When considering the potential future of this research, there are other lines of flight that present themselves as potentially rich and generative places of learning. One such line is the relationship between theory and practice in the dissemination of practice-led research. As mentioned in the introduction, I had initially aimed to delve deeply into this relationship through the creation of this report, and while I have offered some interesting propositions here, ultimately the question is outside of the scope of this iteration of the research. A more robust, larger project, focused specifically on this topic, is required. The opportunities this inquiry offers towards the expansion of relationality are exciting both practically, and theoretically, as again, it juxtaposes seemingly opposed elements in a way that encourages the necessary interconnection of their differences and limitations as the very means through which to make something together. While not necessarily an embodied project, it is certainly a strongly practically-oriented one.

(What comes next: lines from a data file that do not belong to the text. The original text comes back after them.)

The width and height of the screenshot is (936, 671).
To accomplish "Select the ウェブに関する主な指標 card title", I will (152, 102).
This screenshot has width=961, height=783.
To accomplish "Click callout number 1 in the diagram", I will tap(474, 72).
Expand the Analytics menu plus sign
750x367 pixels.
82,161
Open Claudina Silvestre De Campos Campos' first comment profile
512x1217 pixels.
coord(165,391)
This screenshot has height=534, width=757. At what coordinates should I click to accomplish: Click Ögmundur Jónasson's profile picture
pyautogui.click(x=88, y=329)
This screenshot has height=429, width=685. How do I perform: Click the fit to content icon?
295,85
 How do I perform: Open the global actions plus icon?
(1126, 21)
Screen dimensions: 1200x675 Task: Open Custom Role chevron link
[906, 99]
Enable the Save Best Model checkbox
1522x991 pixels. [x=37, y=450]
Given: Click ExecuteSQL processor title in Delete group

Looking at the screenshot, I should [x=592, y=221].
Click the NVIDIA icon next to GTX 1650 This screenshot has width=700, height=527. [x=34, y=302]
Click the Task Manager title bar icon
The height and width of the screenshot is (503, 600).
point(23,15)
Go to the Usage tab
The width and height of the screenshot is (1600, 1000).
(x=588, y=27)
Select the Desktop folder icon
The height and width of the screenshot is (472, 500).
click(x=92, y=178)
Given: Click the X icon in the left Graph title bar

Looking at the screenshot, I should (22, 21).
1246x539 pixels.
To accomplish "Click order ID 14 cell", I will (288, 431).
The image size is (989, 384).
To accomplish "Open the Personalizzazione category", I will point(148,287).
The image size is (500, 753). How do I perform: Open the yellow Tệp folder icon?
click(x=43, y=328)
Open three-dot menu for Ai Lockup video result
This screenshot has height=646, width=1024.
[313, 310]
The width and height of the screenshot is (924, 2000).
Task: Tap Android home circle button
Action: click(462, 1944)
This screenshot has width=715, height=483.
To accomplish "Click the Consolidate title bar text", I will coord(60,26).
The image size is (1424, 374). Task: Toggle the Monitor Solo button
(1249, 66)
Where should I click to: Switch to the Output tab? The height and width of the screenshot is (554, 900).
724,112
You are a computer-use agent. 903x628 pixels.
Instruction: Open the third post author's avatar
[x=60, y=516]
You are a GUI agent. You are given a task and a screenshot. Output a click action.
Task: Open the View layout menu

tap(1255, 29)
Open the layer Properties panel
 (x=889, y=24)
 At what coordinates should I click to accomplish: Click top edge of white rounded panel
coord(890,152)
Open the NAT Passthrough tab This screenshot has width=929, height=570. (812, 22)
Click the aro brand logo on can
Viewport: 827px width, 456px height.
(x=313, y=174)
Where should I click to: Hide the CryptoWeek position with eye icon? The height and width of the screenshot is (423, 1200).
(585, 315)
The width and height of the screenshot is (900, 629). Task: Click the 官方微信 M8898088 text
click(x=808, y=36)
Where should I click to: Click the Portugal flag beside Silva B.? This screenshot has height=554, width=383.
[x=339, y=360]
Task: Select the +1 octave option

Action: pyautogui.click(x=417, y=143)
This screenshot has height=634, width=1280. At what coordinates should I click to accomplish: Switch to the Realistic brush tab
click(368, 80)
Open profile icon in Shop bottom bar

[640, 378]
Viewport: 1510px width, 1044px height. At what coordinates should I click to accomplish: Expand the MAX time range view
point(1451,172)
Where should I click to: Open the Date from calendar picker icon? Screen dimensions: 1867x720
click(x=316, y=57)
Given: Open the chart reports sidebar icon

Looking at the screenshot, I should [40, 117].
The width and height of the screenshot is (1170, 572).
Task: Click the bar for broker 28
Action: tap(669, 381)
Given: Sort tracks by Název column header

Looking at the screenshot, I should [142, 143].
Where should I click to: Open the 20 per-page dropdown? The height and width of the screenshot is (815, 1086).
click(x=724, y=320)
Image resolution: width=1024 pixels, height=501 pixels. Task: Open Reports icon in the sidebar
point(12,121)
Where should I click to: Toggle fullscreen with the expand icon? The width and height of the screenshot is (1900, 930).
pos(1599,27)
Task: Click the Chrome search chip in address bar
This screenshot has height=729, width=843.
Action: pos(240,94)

Another line of flight that presents itself is the relationship between queer theory and relationality, especially from the perspective of gender. When considering relational concepts of non-dualism/ non-binarism, ambiguity, the unknown and mutual constitution, queer theory potentially has immense nuance and complexity to offer – for example Ahmed’s theorisation around orientation and disorientation (2006) or Audre Lorde’s theorisation around difference (1984/2004). Indeed, there is a compelling link between Escobar’s ontological design towards radical “futuring”, and José Esteban Muñoz’s “utopia” as a horizon queerness always looks to, but potentially never arrives at – a theorisation around “queer futurity” (Muñoz, 2009). Engaging in an embodied, practice-led performance project around these research intersections feels exciting and generative for me personally and as an academic and presents a potentially rich and layered research environment – especially considering Judith Butler’s theorisations around gender as inherently performative (1990).